Nitrogen transfer from legume to non-legume can take place by indirect or direct routes (McNeill & Wood, 1990). Indirect N transfer via soil solution comes from dead and decayed nodules and roots (Dubach & Russelle, 1994), exudates such as ammonium, amino acids and amides from legume roots (Ta et al., 1989; Paynel et al., 2001), and sloughed-off root-cortical cells (Brophy & Heichel, 1989). These materials are deposited in soil and could be absorbed by adjacent plants. This is the soil pathway (Stern, 1993; Chalk, 1996). Direct N transfer may be mediated by mycorrhizal hyphae where CMNs connect plants. One-way N transfer via CMNs has been demonstrated using fine nylon mesh barriers that allow passage of hyphae but not roots (Bethlenfalvay et al., 1991; Frey & Schuepp, 1992; Arnebrant et al., 1993; Johansen & Jensen, 1996). The one-way N transfer hypothesis states that N flows from an N-rich legume source (N donor) to an N-poor nonlegume receiver (sink) (Bethlenfalvay et al., 1991; Frey & Schuepp, 1993). AM-mediated (¹⁵NH₄⁺ or ¹⁵NO₃⁻) or EM-mediated (¹⁵NH₄⁺ only) one-way N transfer from N₂-fixing to nonN₂-fixing plants has been reported (Bethlenfalvay et al., 1991; Frey & Schuepp, 1992; Arnebrant et al., 1993; Ekblad & Huss-Danell, 1995; Johansen & Jensen, 1996; Martensson et al., 1998). None of these studies measured bidirectional transfer.

We calculated net N transfer as the difference between N transferred from Casuarina to Eucalyptus and from Eucalyptus to Casuarina. Net N transfer was low in both the Nod⁻Myc⁻ and the Nod⁻Myc⁺ treatments (Table 5). Surprisingly, in the Nod⁺Myc⁺ treatment, there was greater net N transfer from nonN₂-fixing Eucalyptus to N₂-fixing Casuarina (Table 5). A similar phenomenon was reported for grass to legume pairs, resulting in a two-way N-flow between N₂-fixing and nonN₂-fixing plants (Brophy et al., 1987; Tomm et al., 1994; Hogh-Jensen & Schjoerring, 2000). Transfer was not significant under N-limited conditions and effects of mycorrhization were not examined in those studies. N transfer from barley to pea seedlings connected by Glomus intraradices was very low (Johansen & Jensen, 1996). No N transfer was found between clover and ryegrass through AM hyphal links (Rogers et al., 2001).

SOURCE INFORMATION:
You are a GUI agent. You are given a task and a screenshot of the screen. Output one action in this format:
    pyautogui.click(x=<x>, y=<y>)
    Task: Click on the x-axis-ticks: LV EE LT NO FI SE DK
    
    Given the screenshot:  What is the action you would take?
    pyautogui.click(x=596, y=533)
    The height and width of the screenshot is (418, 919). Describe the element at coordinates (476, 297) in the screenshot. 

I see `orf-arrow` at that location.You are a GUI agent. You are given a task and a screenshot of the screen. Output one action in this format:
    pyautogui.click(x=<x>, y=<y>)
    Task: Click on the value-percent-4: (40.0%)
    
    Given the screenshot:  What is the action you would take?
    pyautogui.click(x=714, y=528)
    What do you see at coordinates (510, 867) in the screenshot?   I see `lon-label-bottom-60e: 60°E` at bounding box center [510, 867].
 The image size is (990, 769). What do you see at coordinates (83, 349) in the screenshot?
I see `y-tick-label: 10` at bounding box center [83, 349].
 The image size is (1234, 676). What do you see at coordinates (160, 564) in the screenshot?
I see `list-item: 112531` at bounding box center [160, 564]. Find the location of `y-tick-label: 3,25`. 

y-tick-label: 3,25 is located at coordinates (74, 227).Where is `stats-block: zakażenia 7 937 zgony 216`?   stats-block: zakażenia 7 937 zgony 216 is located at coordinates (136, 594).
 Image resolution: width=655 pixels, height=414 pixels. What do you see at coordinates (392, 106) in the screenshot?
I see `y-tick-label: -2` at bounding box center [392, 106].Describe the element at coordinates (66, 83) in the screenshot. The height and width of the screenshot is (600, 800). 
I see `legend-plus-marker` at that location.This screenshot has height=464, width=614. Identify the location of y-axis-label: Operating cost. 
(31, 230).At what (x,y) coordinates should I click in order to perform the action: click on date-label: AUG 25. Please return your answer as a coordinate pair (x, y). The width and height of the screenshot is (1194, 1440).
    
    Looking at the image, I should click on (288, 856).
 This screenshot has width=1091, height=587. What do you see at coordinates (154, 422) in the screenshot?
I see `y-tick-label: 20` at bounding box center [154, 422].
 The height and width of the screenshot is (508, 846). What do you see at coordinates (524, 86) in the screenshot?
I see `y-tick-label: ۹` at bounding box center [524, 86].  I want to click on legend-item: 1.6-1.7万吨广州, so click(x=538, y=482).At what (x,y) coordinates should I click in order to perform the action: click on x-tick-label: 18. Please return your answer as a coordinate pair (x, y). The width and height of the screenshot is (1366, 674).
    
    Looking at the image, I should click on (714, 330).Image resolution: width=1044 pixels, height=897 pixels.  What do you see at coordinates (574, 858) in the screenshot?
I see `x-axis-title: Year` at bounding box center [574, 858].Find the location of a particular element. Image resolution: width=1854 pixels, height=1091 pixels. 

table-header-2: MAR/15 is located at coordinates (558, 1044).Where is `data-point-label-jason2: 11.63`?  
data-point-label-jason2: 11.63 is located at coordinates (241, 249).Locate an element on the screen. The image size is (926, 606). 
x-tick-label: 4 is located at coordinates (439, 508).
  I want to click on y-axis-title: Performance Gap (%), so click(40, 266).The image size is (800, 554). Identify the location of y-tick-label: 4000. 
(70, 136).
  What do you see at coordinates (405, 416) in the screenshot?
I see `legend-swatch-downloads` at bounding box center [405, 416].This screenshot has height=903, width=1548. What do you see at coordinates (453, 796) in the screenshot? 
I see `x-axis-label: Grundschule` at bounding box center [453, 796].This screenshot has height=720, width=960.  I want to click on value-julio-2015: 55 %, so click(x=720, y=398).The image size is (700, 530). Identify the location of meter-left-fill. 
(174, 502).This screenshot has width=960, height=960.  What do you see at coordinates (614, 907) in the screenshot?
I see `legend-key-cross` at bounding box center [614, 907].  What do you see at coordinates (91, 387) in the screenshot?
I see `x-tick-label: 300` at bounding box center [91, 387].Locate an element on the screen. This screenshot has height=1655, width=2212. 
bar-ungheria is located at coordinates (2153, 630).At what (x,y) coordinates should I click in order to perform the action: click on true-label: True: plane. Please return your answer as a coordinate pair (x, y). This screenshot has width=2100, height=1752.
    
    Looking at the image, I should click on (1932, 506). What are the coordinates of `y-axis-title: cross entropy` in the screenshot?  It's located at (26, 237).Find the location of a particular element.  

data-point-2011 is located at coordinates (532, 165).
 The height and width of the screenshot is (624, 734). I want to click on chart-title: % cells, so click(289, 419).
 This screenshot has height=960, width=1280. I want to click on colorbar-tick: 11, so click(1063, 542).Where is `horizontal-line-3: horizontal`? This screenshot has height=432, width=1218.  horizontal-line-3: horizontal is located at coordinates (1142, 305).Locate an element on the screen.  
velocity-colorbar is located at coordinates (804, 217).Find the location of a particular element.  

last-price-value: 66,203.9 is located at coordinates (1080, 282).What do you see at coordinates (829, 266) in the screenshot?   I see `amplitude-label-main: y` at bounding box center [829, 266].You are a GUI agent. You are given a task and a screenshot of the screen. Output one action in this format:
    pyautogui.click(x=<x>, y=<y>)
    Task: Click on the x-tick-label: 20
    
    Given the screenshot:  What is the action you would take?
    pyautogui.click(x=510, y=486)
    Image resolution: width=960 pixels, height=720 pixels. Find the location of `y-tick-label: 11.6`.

GOAL OF THE EXERCISE: Quote the stretch of the nitrogen-transfer text from "We calculated net" through "(Rogers et al., 2001).". The listing has no connection to the nitrogen-transfer text.

TASK OUTPUT:
We calculated net N transfer as the difference between N transferred from Casuarina to Eucalyptus and from Eucalyptus to Casuarina. Net N transfer was low in both the Nod⁻Myc⁻ and the Nod⁻Myc⁺ treatments (Table 5). Surprisingly, in the Nod⁺Myc⁺ treatment, there was greater net N transfer from nonN₂-fixing Eucalyptus to N₂-fixing Casuarina (Table 5). A similar phenomenon was reported for grass to legume pairs, resulting in a two-way N-flow between N₂-fixing and nonN₂-fixing plants (Brophy et al., 1987; Tomm et al., 1994; Hogh-Jensen & Schjoerring, 2000). Transfer was not significant under N-limited conditions and effects of mycorrhization were not examined in those studies. N transfer from barley to pea seedlings connected by Glomus intraradices was very low (Johansen & Jensen, 1996). No N transfer was found between clover and ryegrass through AM hyphal links (Rogers et al., 2001).